From her own local studies again, Dr. Samms-Vaughan indicated that the direct pressure of poverty on children through a lack of basic goods and services, less available food, more hunger, malnutrition, poor sanitation and housing, fewer toys and less frequent school attendance than their peers.

FAMILY STRUCTURE

The parent relationships and parent-child interactions are also affected by poverty, which brings us to Dr. Samms-Vaughan's review of the impact of family structure and parenting on children. Studies from Western societies, she indicated, have found that children from father-absent homes exhibit more problem behaviours (sadness, depression, delinquency, aggression, sex role difficulties, early initiation of sexual activity, teen pregnancy, poor social and adaptive functioning and low self-esteem). Dr. Samms-Vaughan's studies on impact of local family structure on children produce very similar results.
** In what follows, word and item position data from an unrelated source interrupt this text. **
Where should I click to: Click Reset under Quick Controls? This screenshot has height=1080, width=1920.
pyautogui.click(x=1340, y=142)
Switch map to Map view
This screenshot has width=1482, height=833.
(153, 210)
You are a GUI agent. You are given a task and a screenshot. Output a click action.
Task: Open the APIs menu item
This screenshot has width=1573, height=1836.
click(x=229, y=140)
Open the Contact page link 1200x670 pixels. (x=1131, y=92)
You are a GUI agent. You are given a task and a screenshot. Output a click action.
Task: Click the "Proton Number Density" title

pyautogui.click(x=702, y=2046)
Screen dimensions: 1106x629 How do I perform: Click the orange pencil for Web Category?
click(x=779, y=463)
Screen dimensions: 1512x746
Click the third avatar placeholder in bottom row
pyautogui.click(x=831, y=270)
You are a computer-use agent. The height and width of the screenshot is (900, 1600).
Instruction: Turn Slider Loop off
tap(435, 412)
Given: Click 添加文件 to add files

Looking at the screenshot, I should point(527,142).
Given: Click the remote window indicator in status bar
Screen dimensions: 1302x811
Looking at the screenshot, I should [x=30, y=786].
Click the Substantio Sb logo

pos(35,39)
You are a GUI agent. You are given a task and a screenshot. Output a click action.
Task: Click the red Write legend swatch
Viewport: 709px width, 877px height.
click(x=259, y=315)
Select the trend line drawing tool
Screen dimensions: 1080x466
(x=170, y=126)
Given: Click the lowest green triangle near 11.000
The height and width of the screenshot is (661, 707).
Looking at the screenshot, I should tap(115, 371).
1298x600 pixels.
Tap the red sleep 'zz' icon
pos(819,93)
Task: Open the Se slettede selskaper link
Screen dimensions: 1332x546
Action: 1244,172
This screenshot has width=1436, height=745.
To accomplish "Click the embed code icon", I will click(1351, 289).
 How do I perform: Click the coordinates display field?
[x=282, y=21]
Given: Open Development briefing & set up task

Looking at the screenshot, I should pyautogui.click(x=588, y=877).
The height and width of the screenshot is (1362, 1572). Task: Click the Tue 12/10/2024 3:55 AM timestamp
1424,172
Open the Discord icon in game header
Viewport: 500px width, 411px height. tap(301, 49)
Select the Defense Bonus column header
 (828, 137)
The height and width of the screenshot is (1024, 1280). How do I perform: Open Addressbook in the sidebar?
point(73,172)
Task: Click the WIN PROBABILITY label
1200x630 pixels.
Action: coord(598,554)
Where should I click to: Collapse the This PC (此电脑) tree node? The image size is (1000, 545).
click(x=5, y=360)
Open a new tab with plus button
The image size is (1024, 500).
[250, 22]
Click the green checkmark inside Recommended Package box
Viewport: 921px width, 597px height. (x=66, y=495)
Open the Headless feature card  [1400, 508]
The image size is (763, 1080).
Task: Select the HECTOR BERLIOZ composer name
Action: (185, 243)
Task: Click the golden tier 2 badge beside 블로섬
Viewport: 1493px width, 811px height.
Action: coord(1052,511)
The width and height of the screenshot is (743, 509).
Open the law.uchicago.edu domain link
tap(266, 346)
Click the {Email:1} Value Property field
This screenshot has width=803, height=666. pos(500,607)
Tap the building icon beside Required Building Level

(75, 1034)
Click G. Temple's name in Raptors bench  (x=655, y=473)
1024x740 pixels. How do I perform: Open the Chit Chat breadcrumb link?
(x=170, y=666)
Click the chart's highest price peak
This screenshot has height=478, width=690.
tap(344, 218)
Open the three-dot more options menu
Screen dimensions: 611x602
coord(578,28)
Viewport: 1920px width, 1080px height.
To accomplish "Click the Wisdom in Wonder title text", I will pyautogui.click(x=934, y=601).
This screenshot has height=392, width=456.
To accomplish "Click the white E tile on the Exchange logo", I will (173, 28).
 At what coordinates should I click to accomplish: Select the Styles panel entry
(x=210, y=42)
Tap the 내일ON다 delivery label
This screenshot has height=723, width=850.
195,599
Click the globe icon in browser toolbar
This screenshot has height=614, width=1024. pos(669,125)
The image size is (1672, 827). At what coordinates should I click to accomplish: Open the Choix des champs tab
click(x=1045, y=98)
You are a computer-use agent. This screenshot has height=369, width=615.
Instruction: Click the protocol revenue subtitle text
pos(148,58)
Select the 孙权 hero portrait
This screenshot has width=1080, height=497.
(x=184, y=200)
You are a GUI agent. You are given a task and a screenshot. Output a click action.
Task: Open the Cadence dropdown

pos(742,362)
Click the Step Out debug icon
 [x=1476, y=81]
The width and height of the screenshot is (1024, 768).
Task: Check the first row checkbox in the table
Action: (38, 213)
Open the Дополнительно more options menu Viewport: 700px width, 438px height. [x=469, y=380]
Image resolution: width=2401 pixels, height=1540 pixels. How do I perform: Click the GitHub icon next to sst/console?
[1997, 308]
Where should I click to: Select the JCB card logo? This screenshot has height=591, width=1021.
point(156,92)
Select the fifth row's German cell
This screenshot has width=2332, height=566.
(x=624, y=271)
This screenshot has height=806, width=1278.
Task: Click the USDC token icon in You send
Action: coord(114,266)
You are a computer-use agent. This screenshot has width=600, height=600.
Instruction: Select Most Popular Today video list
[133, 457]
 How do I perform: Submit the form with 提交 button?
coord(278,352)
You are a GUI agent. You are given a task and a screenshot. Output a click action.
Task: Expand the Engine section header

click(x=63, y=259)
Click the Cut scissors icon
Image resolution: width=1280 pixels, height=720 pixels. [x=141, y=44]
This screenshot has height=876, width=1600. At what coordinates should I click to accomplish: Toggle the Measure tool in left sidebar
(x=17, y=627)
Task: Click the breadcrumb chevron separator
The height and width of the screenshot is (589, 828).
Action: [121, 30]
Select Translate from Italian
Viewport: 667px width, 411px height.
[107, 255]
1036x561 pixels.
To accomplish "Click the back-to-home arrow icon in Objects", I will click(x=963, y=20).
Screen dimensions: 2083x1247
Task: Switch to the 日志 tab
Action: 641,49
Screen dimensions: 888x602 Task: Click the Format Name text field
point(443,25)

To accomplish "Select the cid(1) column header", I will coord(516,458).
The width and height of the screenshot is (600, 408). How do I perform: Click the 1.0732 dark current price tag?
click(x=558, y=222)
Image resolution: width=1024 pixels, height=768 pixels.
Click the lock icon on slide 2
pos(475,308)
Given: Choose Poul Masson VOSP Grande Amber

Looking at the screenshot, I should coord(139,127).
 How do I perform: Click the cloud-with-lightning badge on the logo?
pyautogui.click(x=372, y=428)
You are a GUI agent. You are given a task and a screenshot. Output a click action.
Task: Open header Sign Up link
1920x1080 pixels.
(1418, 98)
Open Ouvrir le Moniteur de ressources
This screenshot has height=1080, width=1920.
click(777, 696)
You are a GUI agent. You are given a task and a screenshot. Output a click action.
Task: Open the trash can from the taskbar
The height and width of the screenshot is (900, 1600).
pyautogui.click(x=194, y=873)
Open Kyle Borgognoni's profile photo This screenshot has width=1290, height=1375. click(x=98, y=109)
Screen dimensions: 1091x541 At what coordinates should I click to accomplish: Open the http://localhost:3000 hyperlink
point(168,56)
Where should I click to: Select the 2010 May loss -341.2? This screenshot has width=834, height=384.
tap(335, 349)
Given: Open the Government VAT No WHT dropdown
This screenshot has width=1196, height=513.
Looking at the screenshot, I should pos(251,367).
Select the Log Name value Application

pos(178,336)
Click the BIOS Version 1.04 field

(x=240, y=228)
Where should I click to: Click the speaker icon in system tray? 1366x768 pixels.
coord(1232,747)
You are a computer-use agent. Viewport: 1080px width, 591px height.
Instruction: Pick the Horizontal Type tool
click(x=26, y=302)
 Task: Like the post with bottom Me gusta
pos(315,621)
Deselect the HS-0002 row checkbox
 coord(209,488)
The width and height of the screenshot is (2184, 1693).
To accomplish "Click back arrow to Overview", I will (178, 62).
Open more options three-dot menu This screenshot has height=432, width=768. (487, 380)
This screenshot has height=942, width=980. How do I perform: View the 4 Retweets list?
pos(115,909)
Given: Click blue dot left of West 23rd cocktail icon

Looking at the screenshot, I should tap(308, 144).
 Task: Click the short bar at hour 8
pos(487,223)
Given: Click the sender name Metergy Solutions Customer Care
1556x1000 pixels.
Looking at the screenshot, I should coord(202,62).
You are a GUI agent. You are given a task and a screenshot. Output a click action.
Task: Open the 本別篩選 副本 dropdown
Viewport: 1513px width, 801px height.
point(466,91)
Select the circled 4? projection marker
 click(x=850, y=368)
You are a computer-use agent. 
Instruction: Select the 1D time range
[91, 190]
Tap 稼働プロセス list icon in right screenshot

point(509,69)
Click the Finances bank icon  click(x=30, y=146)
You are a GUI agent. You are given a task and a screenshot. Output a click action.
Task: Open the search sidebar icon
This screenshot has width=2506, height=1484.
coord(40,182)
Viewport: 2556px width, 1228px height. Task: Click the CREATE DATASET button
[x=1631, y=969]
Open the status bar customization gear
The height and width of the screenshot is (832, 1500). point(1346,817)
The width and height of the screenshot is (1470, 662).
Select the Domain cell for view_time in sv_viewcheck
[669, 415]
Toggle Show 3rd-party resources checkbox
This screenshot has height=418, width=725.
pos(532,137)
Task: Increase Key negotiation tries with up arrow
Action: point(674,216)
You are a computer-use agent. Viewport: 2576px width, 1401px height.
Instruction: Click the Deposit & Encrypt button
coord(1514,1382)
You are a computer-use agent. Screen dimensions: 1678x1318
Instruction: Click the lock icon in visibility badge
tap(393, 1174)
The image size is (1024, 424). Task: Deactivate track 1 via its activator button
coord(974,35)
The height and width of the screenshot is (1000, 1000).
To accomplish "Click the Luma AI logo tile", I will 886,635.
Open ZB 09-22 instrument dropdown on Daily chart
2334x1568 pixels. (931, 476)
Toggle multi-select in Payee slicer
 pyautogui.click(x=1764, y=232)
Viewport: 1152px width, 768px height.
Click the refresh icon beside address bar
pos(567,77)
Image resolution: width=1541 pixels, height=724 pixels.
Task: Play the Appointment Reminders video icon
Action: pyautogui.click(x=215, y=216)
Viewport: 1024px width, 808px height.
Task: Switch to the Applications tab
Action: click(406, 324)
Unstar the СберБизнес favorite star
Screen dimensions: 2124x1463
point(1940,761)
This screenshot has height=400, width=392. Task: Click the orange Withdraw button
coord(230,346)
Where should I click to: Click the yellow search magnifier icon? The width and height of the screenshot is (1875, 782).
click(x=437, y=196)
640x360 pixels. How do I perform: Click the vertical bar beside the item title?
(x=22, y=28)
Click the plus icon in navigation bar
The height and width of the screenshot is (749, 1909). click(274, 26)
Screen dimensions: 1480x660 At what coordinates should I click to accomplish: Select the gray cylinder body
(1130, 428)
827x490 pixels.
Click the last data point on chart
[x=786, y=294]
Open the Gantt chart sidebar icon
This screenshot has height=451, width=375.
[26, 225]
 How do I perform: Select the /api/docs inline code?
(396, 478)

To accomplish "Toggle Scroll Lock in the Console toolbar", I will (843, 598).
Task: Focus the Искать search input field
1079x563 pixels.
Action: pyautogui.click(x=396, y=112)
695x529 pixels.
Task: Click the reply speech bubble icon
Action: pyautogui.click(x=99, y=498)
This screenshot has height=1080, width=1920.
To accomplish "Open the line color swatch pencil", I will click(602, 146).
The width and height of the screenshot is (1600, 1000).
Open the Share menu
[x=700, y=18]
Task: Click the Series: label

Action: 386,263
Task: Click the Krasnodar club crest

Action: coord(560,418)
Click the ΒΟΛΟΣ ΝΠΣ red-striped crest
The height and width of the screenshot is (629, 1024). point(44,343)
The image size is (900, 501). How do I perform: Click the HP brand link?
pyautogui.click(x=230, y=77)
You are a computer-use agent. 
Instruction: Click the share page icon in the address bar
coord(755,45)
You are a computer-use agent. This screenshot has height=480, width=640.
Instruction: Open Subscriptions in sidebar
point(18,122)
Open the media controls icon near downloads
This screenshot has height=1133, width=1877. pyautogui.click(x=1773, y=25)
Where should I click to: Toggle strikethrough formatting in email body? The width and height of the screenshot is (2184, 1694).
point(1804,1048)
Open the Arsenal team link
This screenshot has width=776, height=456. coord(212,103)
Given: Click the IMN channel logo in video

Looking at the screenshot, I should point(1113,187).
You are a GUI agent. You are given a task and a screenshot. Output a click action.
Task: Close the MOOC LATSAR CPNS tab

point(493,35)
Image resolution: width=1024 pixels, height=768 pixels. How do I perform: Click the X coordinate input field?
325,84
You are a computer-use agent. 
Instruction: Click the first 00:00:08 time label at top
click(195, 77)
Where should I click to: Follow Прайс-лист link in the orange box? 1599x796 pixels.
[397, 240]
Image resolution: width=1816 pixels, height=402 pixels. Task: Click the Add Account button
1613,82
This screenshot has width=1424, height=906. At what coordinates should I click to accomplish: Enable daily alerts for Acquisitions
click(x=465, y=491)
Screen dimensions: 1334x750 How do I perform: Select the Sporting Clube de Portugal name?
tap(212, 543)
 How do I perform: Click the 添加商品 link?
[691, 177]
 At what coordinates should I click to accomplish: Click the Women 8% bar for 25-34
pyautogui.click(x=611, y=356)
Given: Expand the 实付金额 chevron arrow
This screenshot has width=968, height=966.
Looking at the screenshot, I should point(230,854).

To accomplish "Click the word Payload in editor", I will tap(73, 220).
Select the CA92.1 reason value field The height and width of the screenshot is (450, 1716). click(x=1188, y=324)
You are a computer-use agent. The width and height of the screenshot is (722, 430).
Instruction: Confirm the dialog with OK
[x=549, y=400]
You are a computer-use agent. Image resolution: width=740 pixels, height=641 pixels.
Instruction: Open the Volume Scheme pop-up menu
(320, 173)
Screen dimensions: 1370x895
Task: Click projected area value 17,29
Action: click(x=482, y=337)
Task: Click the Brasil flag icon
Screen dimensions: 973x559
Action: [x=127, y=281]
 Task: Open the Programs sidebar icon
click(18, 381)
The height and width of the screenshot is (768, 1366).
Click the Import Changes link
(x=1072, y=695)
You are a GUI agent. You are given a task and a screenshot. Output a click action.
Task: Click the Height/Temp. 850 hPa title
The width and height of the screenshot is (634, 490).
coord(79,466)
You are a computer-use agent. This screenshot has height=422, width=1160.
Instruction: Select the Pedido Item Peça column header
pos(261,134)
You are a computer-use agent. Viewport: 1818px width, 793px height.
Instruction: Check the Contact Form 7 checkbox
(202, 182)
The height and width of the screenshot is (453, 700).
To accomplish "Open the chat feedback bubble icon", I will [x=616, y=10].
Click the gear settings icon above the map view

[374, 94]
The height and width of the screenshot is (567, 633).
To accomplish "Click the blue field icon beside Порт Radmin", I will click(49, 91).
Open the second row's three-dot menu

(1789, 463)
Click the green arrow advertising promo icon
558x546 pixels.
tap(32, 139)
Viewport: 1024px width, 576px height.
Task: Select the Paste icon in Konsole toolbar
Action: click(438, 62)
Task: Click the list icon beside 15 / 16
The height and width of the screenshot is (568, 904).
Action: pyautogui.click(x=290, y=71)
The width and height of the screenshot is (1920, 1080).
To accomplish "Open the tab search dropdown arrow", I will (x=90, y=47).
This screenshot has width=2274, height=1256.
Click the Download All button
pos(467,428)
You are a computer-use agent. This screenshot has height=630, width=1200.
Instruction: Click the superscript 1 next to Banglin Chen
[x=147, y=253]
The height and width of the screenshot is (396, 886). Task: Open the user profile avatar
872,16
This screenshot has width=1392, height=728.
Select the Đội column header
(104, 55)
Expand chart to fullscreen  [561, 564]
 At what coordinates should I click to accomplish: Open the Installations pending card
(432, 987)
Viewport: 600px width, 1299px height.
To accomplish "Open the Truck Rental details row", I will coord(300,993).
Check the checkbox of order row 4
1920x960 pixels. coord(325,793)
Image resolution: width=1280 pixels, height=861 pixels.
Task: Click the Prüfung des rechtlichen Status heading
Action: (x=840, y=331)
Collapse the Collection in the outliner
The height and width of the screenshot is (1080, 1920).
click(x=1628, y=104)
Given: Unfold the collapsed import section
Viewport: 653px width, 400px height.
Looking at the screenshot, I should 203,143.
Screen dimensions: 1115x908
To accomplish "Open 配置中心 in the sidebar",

"The absence of the typical Western family and social structure and its replacement by the mix of nuclear, patrifocal and matrifocal, and quasi-matrifocal family suggested to some that Jamaican children may not manifest similar behaviours. However, Jamaican children who live in less stable common-law and visiting unions, and those in single-parent homes or homes with a biological and surrogate parent are more withdrawn in their interactions with others, have more delinquent behaviours and are more aggressive to others," she said.

Child shifting (moving children from home to home) is also stressful on children physically (they must adjust to their new environment) and even more so, emotionally.

So, the research is there (and has always been there) but who will take responsibility for implementation of findings.